As an IBM float, that's 16<sup>-37</sup> * 2<sup>-1</sup>, so it will have an exponent of 27 (0011011) and a mantissa of 1000 0000 .... 0000

In [16]:
smallest_ieee = 0b00000000000000000000000000000001
smallest_ieee

1

In [17]:
ibm_smallest_ieee = 0b00011011100000000000000000000000
ibm_smallest_ieee

461373440

In [18]:
ibm2ieee_py_final(ibm_smallest_ieee)

1

In [19]:
ibm2ieee_py_final(ibm_smallest_ieee) == smallest_ieee

True

So, to wrap things up, I have re-implemented single precision IBM float conversion as a numba vectorized function, because that seems to be the fastest I can get with ease.  I don't feel incredibly comfortable with Cython at the moment to see if I could perhaps eek out more speed by doing the same thing with it, but my feeling is that it probably wouldn't be significantly faster, if it's faster at all.  In addition to re-implementing the method I had used before, I also made it more robust (impossible to get stuck in an infinite loop, no matter how mangled the data are.  Yay!), and more complete than it had been before by adding the capability of handling underflow with de-normalized IEEE floats.

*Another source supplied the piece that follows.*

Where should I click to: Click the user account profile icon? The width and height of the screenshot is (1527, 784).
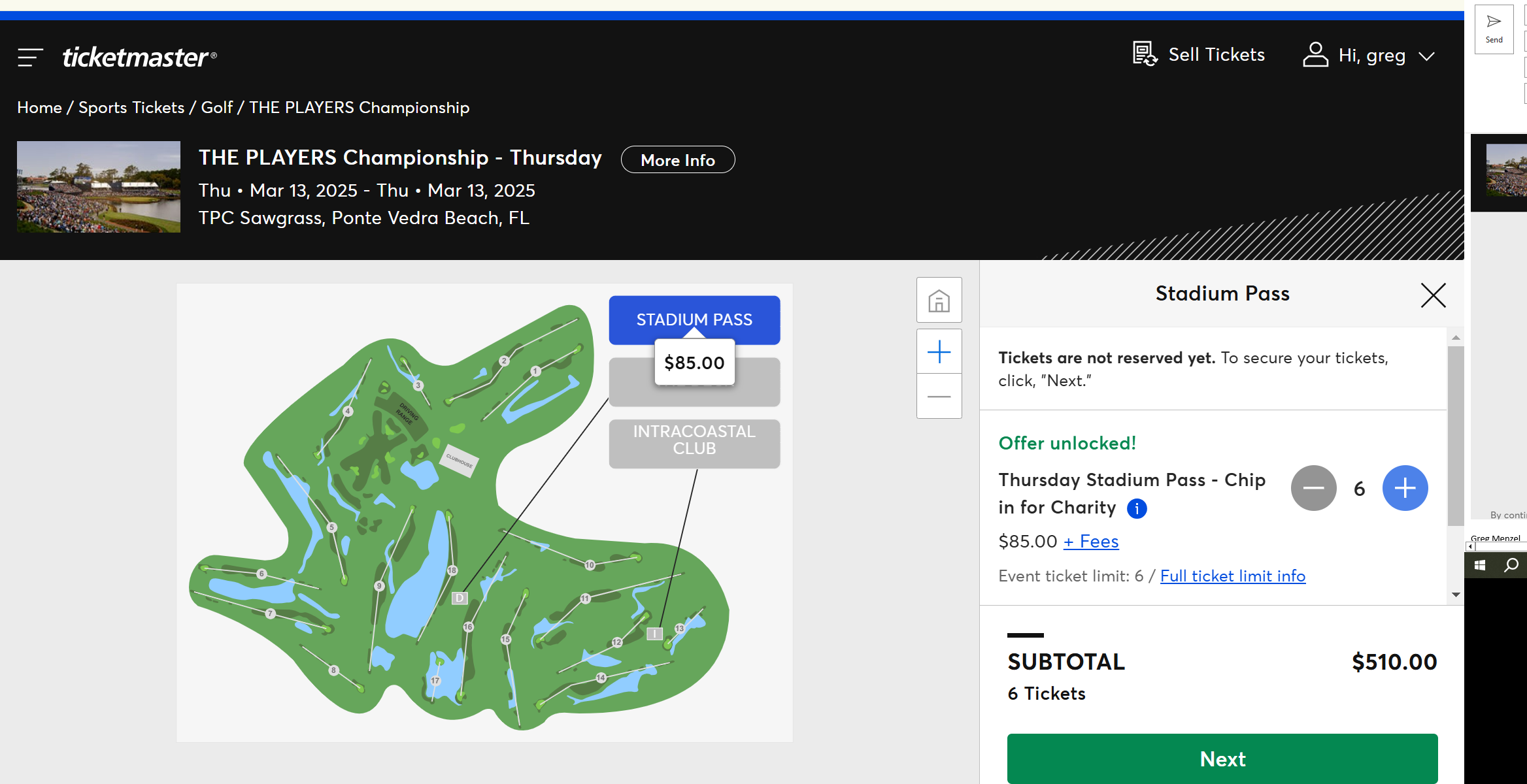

So, just to re-package it all at the end, here is the routine I will be using in it's final form.  I hope you have enjoyed this little voyage through a data-type from 1975.



In [20]:
@vectorize([uint32(uint32)])
def ibm2ieee(x):
    if x:
        x = (((x << 24) & 0xff000000) | ((x >> 24) & 0xff) | #Perform byteswapping!
            ((x << 8) & 0xff0000) | ((x >> 8)) & 0xff00 )  
        mant = 0x00ffffff & x                
        e = int( (0x7f000000 & x) >> 22 ) - 130
        while (not (mant & 0x00800000)) and e>0:  #Keep moving decimal point right until a 1 is in the first place
            mant <<= 1
            e -= 1
        if 0 < e < 255:
            x = (0x80000000 & x) | (e << 23) | (0x007fffff & mant)
        elif e > 254:
            x = (0x80000000 & x) | 0x7f7fffff #Set to largest possible float (clip)
        else:
            x = (0x80000000 & x) | (0x007fffff & (mant >> (-e+1))) #handle underflow up to capabilities of IEEE
            
    return x

def bytes_to_floats(big_endian_bytes):
    tr = np.frombuffer(big_endian_bytes, dtype='u4')
    converted_array = ibm2ieee(tr)
    converted_array.dtype='f4'
    return converted_array

xx=bytes_to_floats(a)
%timeit xx=bytes_to_floats(a)
np.array_equal(xx,z)

100000 loops, best of 3: 7.93 µs per loop


True

I will likely be revisiting this in the future.  I just started reading the rev2 standard, and among other things, it supports little-endian encoding, so I'll be modifying the above code to make the byteswapping optional. (or using two versions, one with and one without...that's probably better...no unnecessary if statements).  Fortunately, I will not have to write a version to handle double precision IBM floats.  Though I suppose that's probably wrong.  It's not uncommon to get files that don't completely comply with the standard...I imagine I'll see one in 64-bit IBM format sometime next year.  Woo-hoo.